Authors: Cesar Palomo, Guillaume Vialaneix, Chris Harris, Claudio Silva, Aashish Chaudhary
In this second article in the ClimatePipes series (please see the part 1 here), we introduce an application that visualizes the effect of climate events on subway usage in New York City. The application can be viewed here:
Figure 1: The main visualization tool of our application is a map of the New York City subway, each station being represented by a circle. Blue circles represent stations mainly used for entering and red circles depicts stations used primarily as exit points. White circles are “neutral” stations. The diameter size represents the average traffic of the station.
The goal of our application is to enable the user to correlate the use of New York City subway system with the climatic conditions, from simple snowy or rainy days to hurricanes such as Irene or Sandy. We created an interactive application, enabling the user to navigate through two different sets of data, one concerning the subway usage, the other containing weather information. We will first describe more precisely the data used in our work, then detail the implementation, and finally present the final prototype.

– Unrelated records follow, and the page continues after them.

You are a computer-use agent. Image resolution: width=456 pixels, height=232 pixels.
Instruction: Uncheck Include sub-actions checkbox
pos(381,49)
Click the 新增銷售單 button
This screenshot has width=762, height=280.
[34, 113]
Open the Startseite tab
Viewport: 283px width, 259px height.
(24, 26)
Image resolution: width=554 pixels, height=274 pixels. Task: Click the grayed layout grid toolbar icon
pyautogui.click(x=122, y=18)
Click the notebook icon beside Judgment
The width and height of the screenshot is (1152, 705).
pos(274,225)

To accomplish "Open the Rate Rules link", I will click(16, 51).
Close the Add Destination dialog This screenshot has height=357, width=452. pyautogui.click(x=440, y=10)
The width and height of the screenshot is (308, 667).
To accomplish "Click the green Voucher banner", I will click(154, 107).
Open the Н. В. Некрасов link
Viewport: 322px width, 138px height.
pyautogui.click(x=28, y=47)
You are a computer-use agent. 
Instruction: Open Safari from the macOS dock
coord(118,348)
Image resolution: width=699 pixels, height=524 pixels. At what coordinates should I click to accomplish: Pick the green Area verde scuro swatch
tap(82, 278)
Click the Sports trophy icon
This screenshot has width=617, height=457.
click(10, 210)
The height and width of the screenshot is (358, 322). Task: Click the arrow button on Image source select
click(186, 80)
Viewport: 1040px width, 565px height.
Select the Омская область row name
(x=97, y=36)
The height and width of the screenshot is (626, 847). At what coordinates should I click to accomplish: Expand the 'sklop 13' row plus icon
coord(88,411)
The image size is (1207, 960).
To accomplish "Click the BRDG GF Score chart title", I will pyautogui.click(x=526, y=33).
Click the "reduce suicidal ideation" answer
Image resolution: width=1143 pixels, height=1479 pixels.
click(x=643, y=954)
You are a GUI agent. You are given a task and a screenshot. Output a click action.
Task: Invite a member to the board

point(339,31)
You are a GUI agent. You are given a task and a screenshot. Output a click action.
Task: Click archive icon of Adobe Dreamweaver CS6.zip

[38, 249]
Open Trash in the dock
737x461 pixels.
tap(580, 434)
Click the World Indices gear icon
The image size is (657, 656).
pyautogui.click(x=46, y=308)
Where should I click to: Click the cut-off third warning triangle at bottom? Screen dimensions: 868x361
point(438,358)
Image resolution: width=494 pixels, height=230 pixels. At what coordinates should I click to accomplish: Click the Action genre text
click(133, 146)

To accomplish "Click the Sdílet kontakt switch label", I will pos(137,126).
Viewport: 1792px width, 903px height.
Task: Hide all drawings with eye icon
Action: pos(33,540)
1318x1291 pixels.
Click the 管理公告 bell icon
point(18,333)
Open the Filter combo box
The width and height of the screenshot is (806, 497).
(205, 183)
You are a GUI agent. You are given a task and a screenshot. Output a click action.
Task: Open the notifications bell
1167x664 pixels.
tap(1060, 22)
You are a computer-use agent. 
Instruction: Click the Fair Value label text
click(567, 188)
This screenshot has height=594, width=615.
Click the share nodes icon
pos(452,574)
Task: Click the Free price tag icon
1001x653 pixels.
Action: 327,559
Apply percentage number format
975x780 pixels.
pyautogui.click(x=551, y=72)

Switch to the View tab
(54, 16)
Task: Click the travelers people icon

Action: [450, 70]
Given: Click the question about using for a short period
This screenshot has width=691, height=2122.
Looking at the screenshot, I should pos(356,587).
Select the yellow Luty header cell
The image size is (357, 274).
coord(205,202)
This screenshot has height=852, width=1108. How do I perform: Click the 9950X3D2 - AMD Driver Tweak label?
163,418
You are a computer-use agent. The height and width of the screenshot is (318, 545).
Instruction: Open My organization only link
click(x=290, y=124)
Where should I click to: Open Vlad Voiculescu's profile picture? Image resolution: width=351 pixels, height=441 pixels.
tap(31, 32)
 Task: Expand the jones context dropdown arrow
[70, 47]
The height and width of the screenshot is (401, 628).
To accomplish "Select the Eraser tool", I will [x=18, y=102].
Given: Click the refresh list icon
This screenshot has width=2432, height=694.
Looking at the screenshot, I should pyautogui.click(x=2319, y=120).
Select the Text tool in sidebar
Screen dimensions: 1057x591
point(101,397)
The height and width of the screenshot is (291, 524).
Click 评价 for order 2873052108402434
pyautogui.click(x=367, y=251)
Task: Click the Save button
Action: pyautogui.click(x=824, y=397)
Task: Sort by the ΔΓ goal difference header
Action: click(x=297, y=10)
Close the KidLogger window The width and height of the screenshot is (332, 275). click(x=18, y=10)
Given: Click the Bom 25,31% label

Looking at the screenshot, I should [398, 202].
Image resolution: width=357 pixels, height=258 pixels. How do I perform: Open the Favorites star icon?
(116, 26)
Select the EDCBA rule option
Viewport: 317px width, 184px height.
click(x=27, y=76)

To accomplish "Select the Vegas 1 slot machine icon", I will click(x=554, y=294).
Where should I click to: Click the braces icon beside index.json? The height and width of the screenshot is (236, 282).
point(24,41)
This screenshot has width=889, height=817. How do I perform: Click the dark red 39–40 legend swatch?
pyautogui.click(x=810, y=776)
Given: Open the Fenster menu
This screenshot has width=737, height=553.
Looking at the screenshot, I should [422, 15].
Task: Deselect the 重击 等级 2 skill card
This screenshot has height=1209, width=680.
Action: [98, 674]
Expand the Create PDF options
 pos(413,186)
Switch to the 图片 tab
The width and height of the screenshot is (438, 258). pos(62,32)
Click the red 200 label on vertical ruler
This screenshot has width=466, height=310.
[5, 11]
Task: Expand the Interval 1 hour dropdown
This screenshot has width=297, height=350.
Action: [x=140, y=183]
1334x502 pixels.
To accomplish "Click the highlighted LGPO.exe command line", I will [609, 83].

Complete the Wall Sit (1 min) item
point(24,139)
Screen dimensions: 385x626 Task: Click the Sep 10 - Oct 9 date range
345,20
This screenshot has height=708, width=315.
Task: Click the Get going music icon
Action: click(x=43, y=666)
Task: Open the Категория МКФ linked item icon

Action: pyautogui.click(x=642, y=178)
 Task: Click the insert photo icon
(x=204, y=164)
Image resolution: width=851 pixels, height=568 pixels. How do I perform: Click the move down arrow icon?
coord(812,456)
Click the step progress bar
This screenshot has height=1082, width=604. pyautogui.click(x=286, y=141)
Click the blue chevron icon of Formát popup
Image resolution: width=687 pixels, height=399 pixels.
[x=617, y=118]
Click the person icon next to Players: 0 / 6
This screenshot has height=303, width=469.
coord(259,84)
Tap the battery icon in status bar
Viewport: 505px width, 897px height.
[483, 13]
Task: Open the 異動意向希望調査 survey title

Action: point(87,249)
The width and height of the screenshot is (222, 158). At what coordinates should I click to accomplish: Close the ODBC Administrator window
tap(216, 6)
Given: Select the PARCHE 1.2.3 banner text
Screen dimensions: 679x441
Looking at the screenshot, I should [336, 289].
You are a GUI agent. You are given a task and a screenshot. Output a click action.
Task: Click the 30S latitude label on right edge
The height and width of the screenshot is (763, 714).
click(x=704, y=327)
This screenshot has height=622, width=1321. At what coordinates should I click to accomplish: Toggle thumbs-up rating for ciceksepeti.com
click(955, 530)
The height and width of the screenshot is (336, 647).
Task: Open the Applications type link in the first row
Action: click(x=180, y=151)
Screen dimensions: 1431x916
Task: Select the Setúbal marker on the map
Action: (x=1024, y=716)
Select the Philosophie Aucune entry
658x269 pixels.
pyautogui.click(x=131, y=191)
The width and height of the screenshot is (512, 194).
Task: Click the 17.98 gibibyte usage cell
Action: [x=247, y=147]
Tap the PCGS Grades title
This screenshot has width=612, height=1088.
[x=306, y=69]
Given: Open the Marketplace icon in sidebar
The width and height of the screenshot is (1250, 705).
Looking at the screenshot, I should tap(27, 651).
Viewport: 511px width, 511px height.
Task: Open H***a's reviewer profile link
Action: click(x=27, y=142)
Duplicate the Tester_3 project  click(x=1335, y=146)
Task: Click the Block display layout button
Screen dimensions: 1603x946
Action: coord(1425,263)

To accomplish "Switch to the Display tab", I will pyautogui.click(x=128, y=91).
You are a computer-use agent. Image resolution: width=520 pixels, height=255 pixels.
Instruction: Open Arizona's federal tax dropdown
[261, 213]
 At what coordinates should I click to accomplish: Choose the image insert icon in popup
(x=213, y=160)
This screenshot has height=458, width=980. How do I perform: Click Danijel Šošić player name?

The datasets were gathered from two different sets of data: one from the Metropolitan Transportation Authority (MTA), the public corporation responsible for public transportation in New York state, and the other from the National Climatic Data Center (NCDC), a branch of the National Oceanic and Atmospheric Administration.
The MTA dataset contains turnstiles usage for every station in the NYC MTA subway system: how many people entered and exited a station during a certain amount of time. The sampling here is a 4-hours aggregate, and covers a period going from May 2010 to May 2014.
The NCDC dataset comes from three weather stations in the NYC area: La Guardia Airport, JFK Airport, and Central Park. For each of these stations, we have monthly, daily and hourly values for very different parameters, such as wind speeds, dew and wet points, sunrise and sunset hours,… Note that the fields are different for each sampling. We chose only to focus on a few values, to keep it clear enough for the user: wind speed, average temperature, amount of rain, percentage of humidity. We aggregate the hourly data in order to have the same sampling for both datasets, covering the same period.
In order to facilitate for the user the identification of the impact of extra-ordinary phenomena that occurred in the years covered by our data, we added on the first and third visualization the position of three major events in terms of climate conditions (exceptional wind speeds and/or precipitation): hurricanes Irene (August 2011), Sandy (October 2013), and tropical storm Andrea (June 2013).
The first step in our implementation is the extraction of the datasets. From raw data, we created JSON format files, using Python scripts. This allowed us to create an optimal number of files (i.e.. files small enough to be handled by the application, but large enough so that we don’t have too many files, in which case too many HTTP requests would be made).
Figure 2: This image represents the entire turnstiles dataset. Each row corresponds to a station, and each column to a 4-hour wide time interval. Note a large interruption in service due to Hurricane Sandy (white band around October 2012), and a number of stations that remained closed due to restoration work (white row for some stations after October 2012 up until the end of May 2013)
The main purpose of the prototype is to let the user navigate through the datasets, by selecting stations on the map. The first graph and the map enables a global point of view, while the lower display details the commuters volume for the currently selected station. The global graph (Fig. 2) is an image that encompasses the whole turnstiles dataset, each line of pixels representing a subway station, and each column a 4-hour span turnstile traffic.
Below the graph is a map of the NYC subway system, each circle corresponding to a subway station. The circles vary in size and color: the bigger the diameter, the more traffic there is on the station. Red circles are stations used mainly as exits, blue circles being mainly entries. White stations denotes neutral traffic. This visualization provides a good overview of the main role each stations plays: 34St-Penn and 14St stations show great volume of people entering the station, as opposed to 34St-Herald and Grand Central-42St stations, which show great volume of people leaving the stations. 42 St-Port Authority Bus Terminal is more neutral, showing a more balanced number of people entering and exiting the station over the entire observed dataset.
Finally, The per-station visualization is two-fold. First, a timeseries depicts for each selected station in the map the volume of activity in that station per year. Below the user can select a weather measurement to verify possible correlations between the use of that particular station and the weather conditions. This visualization enables the user to see the global impact of the climate on subway usage.
Figure 3: The per-station part of the visualization, and the weather conditions plot. Here, the example of the Neptune Av. station.
This prototype, through the coupling of turnstiles and weather datasets, enables the user to study the impact of climatic conditions on the New York City subway users, and this for a time window of more than four years. Other plots could be devised to make visible a possible correlation between station use and weather conditions, to extend the basic mechanism implemented in this prototype.
Other data could also provide users with more insights, such as the precise path of hurricanes, or more weather variables coming from different datasets. Overall, we believe the choices made here offer a good compromise between keeping the prototype user-friendly and providing a great amount of information to users with variable knowledge about weather and subway systems, consisting on a easily extendable prototype for data exploration.